My last blog looked at some of the critical areas which an application has to implement efficiently to get best performance out of 3D content, such as broad-brush culling of large sections of a scene which are guaranteed not to be visible so they are not sent to the GPU at all. In one of the follow on comments to this blog seanlumly01 asked "Is there a performance penalty for an application modifying textures between draw calls?". It is a really good question, but the answer is non-trivial, so I deferred to this blog post to answer it fully.
The most important thing to remember when it comes to resource management is the fact that OpenGL ES implementations are nearly all heavily pipelined. This is discussed in more detail in this earlier blog, but in summary ...
When you call glDraw...() to draw something the draw does not happen instantly, instead the command which tells the GPU how to perform that draw is added to a queue of operations to be performed at some point in future. Similarly, eglSwapBuffers() does not actually swap the front and back buffer of the screen, but really just tells the graphics stack that the application has finished composing a frame of rendering and queues that frame for rendering. In both cases the logical specification of the behaviour - the API calls - and the actual processing of the work on the GPU are decoupled by a buffering process which can be tens of milliseconds in length.

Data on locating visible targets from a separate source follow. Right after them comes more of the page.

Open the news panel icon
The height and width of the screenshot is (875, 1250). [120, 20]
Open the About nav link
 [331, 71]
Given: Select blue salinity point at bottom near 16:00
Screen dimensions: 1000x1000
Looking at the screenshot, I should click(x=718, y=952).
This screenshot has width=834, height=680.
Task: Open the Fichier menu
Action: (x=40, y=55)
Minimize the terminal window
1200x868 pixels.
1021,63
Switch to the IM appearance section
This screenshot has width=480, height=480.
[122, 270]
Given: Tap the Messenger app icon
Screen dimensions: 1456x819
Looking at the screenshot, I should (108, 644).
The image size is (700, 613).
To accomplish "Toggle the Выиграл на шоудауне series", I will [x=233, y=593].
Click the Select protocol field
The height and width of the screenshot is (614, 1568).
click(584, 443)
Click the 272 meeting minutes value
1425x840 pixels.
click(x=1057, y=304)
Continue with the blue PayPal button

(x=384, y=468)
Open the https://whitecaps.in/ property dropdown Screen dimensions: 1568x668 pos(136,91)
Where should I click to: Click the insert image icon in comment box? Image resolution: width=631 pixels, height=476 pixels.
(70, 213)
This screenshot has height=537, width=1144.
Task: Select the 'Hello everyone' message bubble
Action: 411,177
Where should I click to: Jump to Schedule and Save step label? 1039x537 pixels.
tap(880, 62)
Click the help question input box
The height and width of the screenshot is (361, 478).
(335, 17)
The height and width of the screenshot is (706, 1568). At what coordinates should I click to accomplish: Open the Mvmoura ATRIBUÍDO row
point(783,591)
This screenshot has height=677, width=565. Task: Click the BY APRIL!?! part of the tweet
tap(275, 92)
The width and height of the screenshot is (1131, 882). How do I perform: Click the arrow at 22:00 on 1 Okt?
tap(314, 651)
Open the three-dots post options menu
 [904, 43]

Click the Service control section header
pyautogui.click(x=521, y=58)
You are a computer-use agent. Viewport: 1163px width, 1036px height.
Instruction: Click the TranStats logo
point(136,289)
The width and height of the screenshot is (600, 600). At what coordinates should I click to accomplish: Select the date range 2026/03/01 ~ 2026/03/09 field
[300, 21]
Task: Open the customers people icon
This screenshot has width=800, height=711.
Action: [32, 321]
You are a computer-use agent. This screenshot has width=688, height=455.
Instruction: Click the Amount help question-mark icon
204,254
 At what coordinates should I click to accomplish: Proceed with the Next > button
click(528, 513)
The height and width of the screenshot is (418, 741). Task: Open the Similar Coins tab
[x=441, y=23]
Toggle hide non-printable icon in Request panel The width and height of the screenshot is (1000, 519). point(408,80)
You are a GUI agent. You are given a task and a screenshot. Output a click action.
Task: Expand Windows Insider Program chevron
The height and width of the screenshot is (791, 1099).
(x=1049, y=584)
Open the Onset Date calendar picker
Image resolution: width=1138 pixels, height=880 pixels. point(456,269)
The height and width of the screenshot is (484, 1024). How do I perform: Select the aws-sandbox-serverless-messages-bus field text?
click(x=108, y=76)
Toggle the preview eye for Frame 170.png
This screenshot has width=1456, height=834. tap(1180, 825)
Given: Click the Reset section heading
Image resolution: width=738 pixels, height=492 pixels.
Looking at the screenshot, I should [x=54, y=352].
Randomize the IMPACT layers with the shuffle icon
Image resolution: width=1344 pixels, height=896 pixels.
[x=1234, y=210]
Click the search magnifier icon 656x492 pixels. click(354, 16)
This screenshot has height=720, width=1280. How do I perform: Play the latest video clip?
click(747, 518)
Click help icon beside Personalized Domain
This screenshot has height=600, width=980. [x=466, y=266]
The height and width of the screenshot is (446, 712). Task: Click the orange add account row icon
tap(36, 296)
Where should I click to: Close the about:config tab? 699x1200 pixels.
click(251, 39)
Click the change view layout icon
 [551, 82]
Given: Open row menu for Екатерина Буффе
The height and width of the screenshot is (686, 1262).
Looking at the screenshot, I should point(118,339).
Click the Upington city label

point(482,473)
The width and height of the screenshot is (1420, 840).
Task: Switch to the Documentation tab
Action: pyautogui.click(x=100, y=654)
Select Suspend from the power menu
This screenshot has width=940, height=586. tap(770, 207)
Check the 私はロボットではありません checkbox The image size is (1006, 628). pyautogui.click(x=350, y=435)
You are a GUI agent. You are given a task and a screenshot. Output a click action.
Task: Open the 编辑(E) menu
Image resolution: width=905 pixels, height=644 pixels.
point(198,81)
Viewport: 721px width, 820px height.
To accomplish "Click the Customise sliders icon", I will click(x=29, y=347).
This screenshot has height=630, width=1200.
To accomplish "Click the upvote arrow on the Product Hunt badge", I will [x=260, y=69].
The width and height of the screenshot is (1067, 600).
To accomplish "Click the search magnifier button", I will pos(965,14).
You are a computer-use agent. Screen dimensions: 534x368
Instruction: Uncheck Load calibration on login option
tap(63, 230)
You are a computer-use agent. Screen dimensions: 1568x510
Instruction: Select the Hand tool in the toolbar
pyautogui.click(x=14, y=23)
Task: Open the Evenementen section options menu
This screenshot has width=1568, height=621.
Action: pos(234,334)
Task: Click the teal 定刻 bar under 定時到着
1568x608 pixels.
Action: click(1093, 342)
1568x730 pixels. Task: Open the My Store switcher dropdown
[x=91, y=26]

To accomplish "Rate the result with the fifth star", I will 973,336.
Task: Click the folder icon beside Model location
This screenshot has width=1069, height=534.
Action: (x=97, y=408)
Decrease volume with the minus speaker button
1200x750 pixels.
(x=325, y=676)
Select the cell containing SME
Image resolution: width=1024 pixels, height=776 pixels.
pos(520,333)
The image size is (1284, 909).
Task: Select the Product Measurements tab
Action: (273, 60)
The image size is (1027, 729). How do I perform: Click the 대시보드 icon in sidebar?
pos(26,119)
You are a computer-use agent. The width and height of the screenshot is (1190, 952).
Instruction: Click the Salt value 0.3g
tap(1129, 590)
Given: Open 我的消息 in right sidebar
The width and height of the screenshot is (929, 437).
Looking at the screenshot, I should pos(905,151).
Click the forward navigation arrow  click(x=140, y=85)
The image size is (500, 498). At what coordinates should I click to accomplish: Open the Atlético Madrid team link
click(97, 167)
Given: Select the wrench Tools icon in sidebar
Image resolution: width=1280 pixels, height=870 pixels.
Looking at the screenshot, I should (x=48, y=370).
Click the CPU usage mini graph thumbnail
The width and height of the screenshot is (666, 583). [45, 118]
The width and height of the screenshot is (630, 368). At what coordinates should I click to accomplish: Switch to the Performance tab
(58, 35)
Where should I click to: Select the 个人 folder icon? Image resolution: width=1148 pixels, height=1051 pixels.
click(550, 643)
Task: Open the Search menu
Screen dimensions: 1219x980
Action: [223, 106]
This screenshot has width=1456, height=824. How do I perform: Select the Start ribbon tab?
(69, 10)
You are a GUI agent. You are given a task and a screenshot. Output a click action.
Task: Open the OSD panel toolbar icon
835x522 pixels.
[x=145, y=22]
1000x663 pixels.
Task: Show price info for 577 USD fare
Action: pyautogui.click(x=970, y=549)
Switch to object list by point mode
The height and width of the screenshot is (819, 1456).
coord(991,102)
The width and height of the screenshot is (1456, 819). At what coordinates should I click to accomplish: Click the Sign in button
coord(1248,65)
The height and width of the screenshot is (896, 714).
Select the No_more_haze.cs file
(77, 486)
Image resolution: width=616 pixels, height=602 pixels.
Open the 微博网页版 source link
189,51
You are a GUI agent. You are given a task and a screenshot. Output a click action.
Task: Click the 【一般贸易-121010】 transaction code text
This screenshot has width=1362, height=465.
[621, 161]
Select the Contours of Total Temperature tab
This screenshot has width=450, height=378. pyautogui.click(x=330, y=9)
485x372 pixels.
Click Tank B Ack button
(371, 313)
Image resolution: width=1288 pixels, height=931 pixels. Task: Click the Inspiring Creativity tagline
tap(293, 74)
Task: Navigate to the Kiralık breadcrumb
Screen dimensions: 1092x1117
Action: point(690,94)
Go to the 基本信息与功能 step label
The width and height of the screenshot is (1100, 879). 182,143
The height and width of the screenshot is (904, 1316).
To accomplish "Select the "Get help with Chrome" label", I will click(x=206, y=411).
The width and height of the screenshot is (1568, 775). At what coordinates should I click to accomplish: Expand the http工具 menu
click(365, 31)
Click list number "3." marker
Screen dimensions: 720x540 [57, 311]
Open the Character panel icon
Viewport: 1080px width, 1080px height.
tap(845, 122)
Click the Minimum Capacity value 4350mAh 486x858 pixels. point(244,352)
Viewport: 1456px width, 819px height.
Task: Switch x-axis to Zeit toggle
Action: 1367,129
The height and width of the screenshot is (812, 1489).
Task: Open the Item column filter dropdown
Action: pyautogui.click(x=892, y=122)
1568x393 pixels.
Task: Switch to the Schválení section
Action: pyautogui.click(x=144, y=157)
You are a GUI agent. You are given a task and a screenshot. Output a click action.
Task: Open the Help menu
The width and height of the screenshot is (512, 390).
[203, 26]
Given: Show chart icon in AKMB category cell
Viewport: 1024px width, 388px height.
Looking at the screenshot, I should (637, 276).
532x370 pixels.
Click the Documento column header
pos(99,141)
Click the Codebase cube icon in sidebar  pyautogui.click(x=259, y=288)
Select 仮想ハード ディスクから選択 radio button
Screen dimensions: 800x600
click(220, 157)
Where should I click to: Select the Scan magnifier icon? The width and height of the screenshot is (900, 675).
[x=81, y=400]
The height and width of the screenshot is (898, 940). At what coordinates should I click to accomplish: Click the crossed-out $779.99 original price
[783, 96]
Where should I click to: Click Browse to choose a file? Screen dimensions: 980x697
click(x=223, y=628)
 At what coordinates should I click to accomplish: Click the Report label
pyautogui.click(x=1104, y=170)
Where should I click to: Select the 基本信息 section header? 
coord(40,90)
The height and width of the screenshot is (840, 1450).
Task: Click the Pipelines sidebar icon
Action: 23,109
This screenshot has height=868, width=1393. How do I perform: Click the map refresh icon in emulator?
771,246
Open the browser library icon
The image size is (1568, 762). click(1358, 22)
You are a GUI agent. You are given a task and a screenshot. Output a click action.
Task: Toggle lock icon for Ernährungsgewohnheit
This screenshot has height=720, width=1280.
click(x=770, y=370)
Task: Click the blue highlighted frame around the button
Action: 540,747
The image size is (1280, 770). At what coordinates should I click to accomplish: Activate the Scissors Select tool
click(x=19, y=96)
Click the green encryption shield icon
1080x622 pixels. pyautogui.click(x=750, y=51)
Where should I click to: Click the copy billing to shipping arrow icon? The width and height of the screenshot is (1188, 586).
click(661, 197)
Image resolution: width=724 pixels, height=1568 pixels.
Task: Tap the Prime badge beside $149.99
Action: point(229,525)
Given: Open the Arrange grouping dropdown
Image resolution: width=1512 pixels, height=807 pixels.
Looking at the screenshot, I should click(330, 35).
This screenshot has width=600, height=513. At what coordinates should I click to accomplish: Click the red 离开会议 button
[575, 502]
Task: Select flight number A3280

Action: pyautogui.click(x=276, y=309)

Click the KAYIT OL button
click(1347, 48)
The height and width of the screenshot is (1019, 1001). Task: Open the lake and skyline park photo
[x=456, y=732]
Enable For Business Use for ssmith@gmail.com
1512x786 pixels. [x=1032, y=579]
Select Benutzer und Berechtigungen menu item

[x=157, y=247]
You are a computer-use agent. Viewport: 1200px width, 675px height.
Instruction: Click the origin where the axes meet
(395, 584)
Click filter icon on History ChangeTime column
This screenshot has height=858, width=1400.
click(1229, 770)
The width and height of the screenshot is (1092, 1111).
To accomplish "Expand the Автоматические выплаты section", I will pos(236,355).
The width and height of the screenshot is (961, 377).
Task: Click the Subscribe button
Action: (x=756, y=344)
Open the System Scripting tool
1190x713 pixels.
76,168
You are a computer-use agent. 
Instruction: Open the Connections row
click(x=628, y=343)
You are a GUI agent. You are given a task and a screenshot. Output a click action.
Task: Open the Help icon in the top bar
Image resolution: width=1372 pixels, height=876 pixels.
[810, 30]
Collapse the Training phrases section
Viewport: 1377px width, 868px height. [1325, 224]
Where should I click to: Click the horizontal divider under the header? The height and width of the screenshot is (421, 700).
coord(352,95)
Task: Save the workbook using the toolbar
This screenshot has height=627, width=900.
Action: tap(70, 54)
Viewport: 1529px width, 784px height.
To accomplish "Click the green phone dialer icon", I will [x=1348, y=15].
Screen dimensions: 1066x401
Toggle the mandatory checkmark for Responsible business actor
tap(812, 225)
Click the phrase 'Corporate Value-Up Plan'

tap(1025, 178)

For the most part, OpenGL ES defines a synchronous programming model. Apart from a few explicit exceptions, when you make a draw call rendering must appear to have happened at the point that the draw call was made, with pixels on screen correctly reflecting the state of any command flags, textures, or buffers at that point in time (based either on API function calls or previously specified GPU commands). This appearance of synchronous rendering is an elaborate illusion maintained by the driver stack underneath the API, which works well but does place some constraints on the application behavior if you want to achieve the best performance and lowest CPU overheads.
Due to the pipelining process outlined earlier, enforcing this illusion of synchronicity means that a pending draw call which reads a texture or buffer effectively places a modification lock on that resource until that draw operation has actually completed rendering on the GPU.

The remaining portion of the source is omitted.